Stany Zjednoczone, Włochy, Chiny oraz Holandia - tak prezentuje się grupa A. Nasi eksperci zgodnie twierdzą, że faworytami są reprezentacje USA oraz Włoch. A co z pozostałymi ekipami?

- Mimo tego, że nie będą grali Ball i Priddy, to i tak w reprezentacji Stanów Zjednoczonych jest kilku doświadczonych zawodników, przez co będą bardzo groźni. Myślę, że obok Włochów to są główni faworyci do zwycięstwa w grupie. Mimo wszystko obok nich, bo Włosi grają o wiele poniżej swojego normalnego poziomu, trzeba też wziąć pod uwagę fakt, że jest tam wiele kontuzji - uważa Grzegorz Wagner.

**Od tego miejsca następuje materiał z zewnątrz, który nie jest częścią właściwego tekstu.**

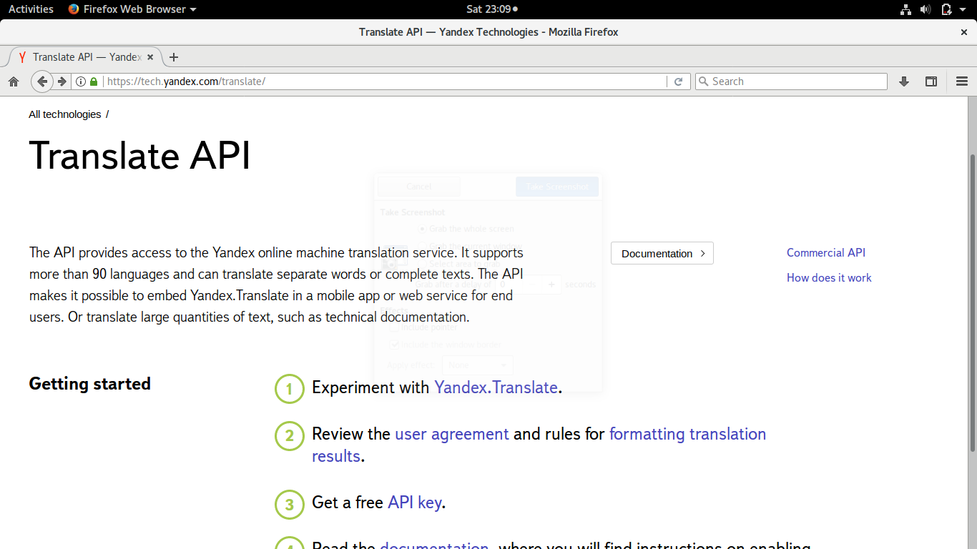This screenshot has width=977, height=549.
Task: Click the volume icon in top bar
Action: coord(926,9)
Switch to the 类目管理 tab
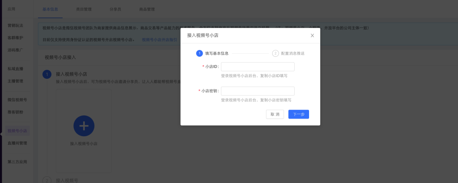Viewport: 458px width, 183px height. click(x=84, y=9)
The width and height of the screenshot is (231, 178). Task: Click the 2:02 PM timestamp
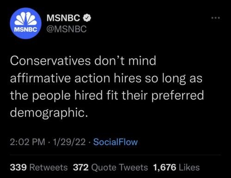tap(28, 142)
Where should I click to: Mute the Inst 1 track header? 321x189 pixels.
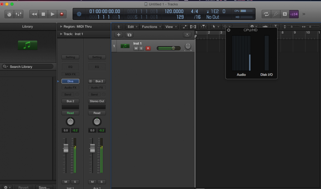tap(136, 48)
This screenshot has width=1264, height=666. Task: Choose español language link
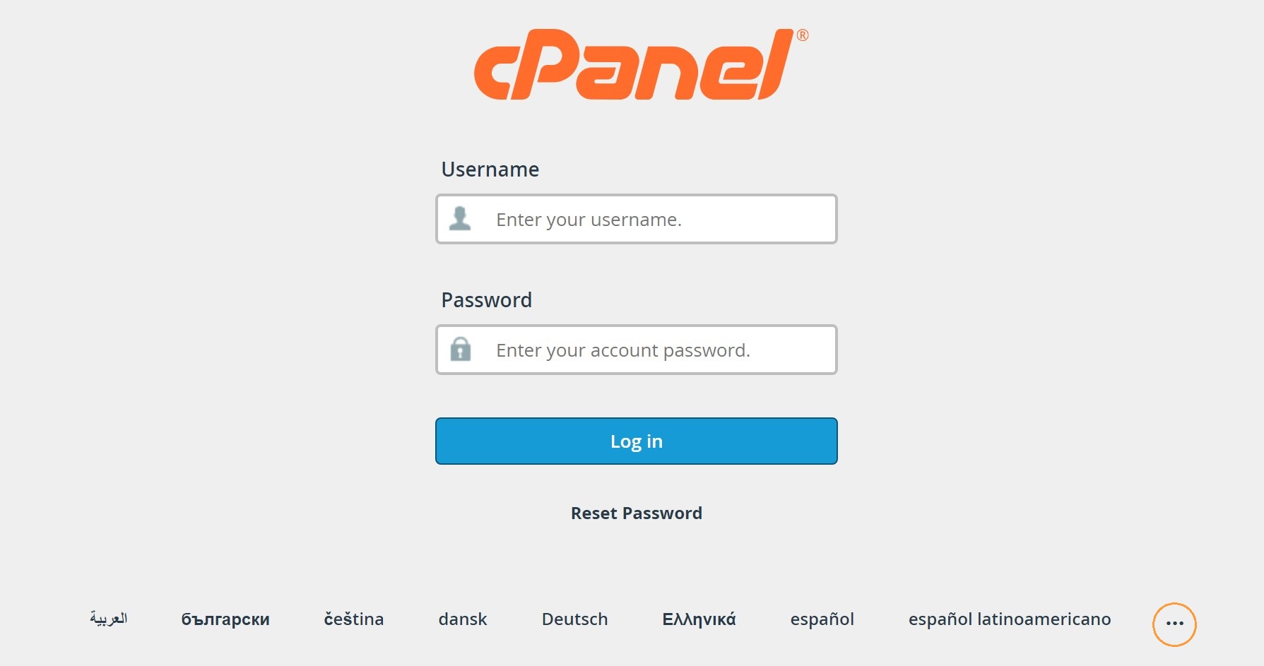click(822, 619)
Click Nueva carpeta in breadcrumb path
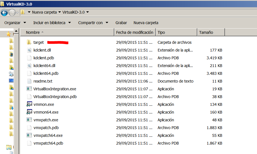The image size is (257, 154). point(44,12)
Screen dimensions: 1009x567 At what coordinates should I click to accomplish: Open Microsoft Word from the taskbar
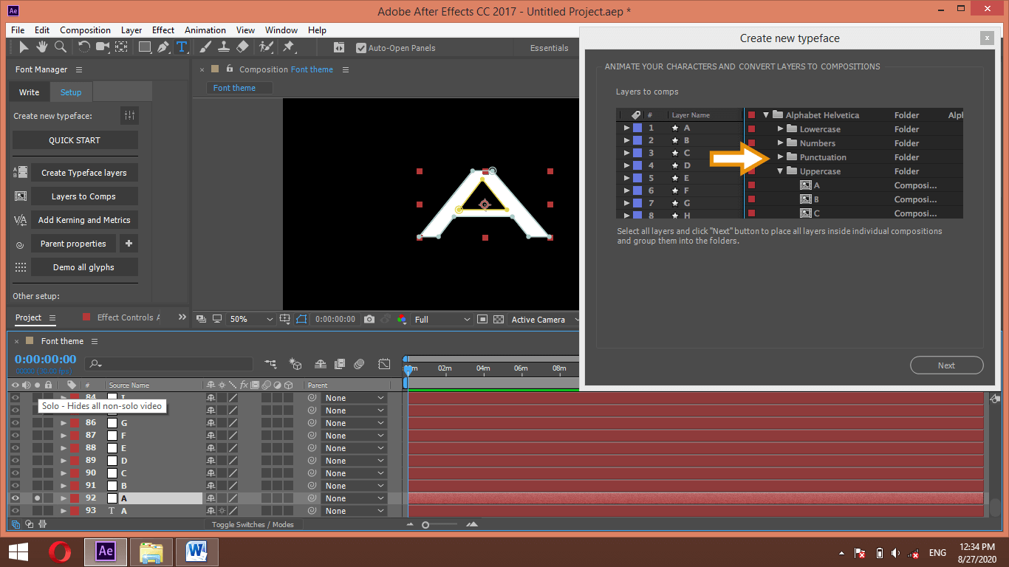coord(196,552)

Podobnego zdania jest również Waldemar Wspaniały: - Na pewno faworytem jest mistrz olimpijski - USA, ale czy oni będą grać na swoim najwyższym poziomie, to się okaże. Na drugim miejscu są według mnie Włosi, ale ich drużyna też jest w przebudowie. Z nimi jest podobnie, jak z reprezentacją Polski - zagra wielu młodych zawodników i trudno powiedzieć jak oni będą grać.

Również nasz trzeci ekspert, Marek Magiera, w obu wyżej wymienionych reprezentacjach upatruje faworytów. - Włosi i Amerykanie nie wymagają rekomendacji. To znakomite zespoły, które od zawsze traktują Ligę Światową jako poligon doświadczalny przed docelowymi imprezami. W obu reprezentacjach sporo zmian kadrowych, ale w roku poolimpijskim to rzecz normalna i naturalna. Nie zmienia to faktu, że to między USA i Włochami rozegra się sprawa awansu do Final Six.

Jednakże grupa A, tak jak i trzy pozostałe, składa się z czterech zespołów. Czy Chiny lub Holandia będą w stanie pokrzyżować plany pretendentom do Final Six?

- To jest całkiem możliwe, bo we włoskiej lidze gracze są dosyć mocno obciążeni, tak samo zawodnicy amerykańscy - ocenia poziom przygotowania fizycznego Grzegorz Wagner. - Holendrzy mogli się dłużej przygotowywać do Ligi Światowej i te rozgrywki będą dla nich możliwością zgrania się. A w reprezentacjach USA i Włoch prawdopodobnie ci najbardziej eksploatowani zawodnicy dostaną trochę wolnego. Nie można też zapominać o Chinach, którzy na swoim terenie potrafią być bardzo groźni - dodaje nasz rozmówca.

Waldemar Wspaniały jest zdania, że niespodzianki mogą się przydarzyć zarówno w każdej grupie, jak i kolejce. - Myślę, że w tych rozgrywkach niespodzianek nie zabraknie. Zwłaszcza, że składy wielu reprezentacji się pozmieniały.

Według Marka Magiery istnieje duże prawdopodobieństwo, że Holendrzy rzucą pod nogi rywali jakieś kłody. - Być może, kilka niespodzianek sprawi Holandia, która marzy o powrocie do złotej, albo może raczej pomarańczowej ery. Chińczycy, z całym szacunkiem dla ich umiejętności i możliwości, lepiej niż w Pekinie podczas igrzysk grać nie będą. A grali przeciętnie, co wystarczy do wygrania pojedynczego meczu, ale nie całej rywalizacji.